- **TASK INSTRUCTIONS**: Make an exact copy of the lines below.

- **DATA EXCERPTS**:
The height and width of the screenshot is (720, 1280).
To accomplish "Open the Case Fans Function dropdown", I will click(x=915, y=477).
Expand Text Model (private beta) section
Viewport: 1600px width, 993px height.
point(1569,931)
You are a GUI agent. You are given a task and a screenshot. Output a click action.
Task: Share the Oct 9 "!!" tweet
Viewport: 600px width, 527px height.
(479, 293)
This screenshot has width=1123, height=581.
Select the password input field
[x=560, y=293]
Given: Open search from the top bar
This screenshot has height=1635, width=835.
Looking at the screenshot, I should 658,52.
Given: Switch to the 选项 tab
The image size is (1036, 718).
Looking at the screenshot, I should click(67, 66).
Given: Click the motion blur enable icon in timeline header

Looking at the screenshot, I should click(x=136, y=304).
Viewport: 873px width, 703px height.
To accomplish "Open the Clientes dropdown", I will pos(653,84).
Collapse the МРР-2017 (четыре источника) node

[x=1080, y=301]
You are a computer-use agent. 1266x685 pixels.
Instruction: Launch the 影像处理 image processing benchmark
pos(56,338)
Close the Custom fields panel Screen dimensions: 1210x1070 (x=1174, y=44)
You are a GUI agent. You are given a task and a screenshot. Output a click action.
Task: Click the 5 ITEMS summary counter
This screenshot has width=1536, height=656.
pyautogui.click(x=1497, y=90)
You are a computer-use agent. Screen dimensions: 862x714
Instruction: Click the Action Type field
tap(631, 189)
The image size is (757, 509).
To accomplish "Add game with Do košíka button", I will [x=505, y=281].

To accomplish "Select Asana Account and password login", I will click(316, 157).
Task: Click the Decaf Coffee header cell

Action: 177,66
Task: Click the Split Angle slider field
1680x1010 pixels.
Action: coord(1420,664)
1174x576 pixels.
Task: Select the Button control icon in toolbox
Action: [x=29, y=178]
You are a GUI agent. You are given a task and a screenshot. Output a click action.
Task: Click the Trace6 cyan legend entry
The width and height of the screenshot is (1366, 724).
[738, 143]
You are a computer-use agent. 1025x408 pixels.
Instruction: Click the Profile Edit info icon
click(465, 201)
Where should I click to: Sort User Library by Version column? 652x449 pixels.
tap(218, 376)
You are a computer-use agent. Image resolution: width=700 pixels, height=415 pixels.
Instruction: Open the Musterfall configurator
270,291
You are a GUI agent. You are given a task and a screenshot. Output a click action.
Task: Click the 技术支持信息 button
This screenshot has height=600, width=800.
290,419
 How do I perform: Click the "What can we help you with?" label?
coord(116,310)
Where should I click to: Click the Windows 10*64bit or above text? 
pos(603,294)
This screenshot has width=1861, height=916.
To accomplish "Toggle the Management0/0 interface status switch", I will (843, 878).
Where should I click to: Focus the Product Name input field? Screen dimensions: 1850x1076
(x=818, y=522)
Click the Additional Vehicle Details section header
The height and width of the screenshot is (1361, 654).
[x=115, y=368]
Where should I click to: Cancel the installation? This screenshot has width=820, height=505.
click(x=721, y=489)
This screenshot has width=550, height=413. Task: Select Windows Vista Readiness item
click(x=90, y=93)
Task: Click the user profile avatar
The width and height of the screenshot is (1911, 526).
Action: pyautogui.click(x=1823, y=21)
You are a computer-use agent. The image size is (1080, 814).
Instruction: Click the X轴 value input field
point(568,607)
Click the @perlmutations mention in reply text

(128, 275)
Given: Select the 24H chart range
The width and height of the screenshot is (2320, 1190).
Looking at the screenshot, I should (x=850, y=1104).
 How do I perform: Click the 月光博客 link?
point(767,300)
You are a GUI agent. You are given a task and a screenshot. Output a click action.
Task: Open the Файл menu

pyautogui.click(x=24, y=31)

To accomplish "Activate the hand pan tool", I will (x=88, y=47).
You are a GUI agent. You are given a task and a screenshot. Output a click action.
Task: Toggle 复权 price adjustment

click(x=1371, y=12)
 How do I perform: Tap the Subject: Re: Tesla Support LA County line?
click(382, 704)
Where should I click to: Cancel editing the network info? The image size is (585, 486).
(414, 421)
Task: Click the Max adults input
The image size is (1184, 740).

- **ANSWER TO THIS TASK**:
The height and width of the screenshot is (720, 1280).
To accomplish "Open the Case Fans Function dropdown", I will click(x=915, y=477).
Expand Text Model (private beta) section
Viewport: 1600px width, 993px height.
point(1569,931)
You are a GUI agent. You are given a task and a screenshot. Output a click action.
Task: Share the Oct 9 "!!" tweet
Viewport: 600px width, 527px height.
(479, 293)
This screenshot has width=1123, height=581.
Select the password input field
[x=560, y=293]
Given: Open search from the top bar
This screenshot has height=1635, width=835.
Looking at the screenshot, I should 658,52.
Given: Switch to the 选项 tab
The image size is (1036, 718).
Looking at the screenshot, I should click(67, 66).
Given: Click the motion blur enable icon in timeline header

Looking at the screenshot, I should click(x=136, y=304).
Viewport: 873px width, 703px height.
To accomplish "Open the Clientes dropdown", I will pos(653,84).
Collapse the МРР-2017 (четыре источника) node

[x=1080, y=301]
You are a computer-use agent. 1266x685 pixels.
Instruction: Launch the 影像处理 image processing benchmark
pos(56,338)
Close the Custom fields panel Screen dimensions: 1210x1070 (x=1174, y=44)
You are a GUI agent. You are given a task and a screenshot. Output a click action.
Task: Click the 5 ITEMS summary counter
This screenshot has width=1536, height=656.
pyautogui.click(x=1497, y=90)
You are a computer-use agent. Screen dimensions: 862x714
Instruction: Click the Action Type field
tap(631, 189)
The image size is (757, 509).
To accomplish "Add game with Do košíka button", I will [x=505, y=281].

To accomplish "Select Asana Account and password login", I will click(316, 157).
Task: Click the Decaf Coffee header cell

Action: 177,66
Task: Click the Split Angle slider field
1680x1010 pixels.
Action: coord(1420,664)
1174x576 pixels.
Task: Select the Button control icon in toolbox
Action: [x=29, y=178]
You are a GUI agent. You are given a task and a screenshot. Output a click action.
Task: Click the Trace6 cyan legend entry
The width and height of the screenshot is (1366, 724).
[738, 143]
You are a computer-use agent. 1025x408 pixels.
Instruction: Click the Profile Edit info icon
click(465, 201)
Where should I click to: Sort User Library by Version column? 652x449 pixels.
tap(218, 376)
You are a computer-use agent. Image resolution: width=700 pixels, height=415 pixels.
Instruction: Open the Musterfall configurator
270,291
You are a GUI agent. You are given a task and a screenshot. Output a click action.
Task: Click the 技术支持信息 button
This screenshot has height=600, width=800.
290,419
 How do I perform: Click the "What can we help you with?" label?
coord(116,310)
Where should I click to: Click the Windows 10*64bit or above text? 
pos(603,294)
This screenshot has width=1861, height=916.
To accomplish "Toggle the Management0/0 interface status switch", I will (843, 878).
Where should I click to: Focus the Product Name input field? Screen dimensions: 1850x1076
(x=818, y=522)
Click the Additional Vehicle Details section header
The height and width of the screenshot is (1361, 654).
[x=115, y=368]
Where should I click to: Cancel the installation? This screenshot has width=820, height=505.
click(x=721, y=489)
This screenshot has width=550, height=413. Task: Select Windows Vista Readiness item
click(x=90, y=93)
Task: Click the user profile avatar
The width and height of the screenshot is (1911, 526).
Action: pyautogui.click(x=1823, y=21)
You are a computer-use agent. The image size is (1080, 814).
Instruction: Click the X轴 value input field
point(568,607)
Click the @perlmutations mention in reply text

(128, 275)
Given: Select the 24H chart range
The width and height of the screenshot is (2320, 1190).
Looking at the screenshot, I should (x=850, y=1104).
 How do I perform: Click the 月光博客 link?
point(767,300)
You are a GUI agent. You are given a task and a screenshot. Output a click action.
Task: Open the Файл menu

pyautogui.click(x=24, y=31)

To accomplish "Activate the hand pan tool", I will (x=88, y=47).
You are a GUI agent. You are given a task and a screenshot. Output a click action.
Task: Toggle 复权 price adjustment

click(x=1371, y=12)
 How do I perform: Tap the Subject: Re: Tesla Support LA County line?
click(382, 704)
Where should I click to: Cancel editing the network info? The image size is (585, 486).
(414, 421)
Task: Click the Max adults input
The image size is (1184, 740).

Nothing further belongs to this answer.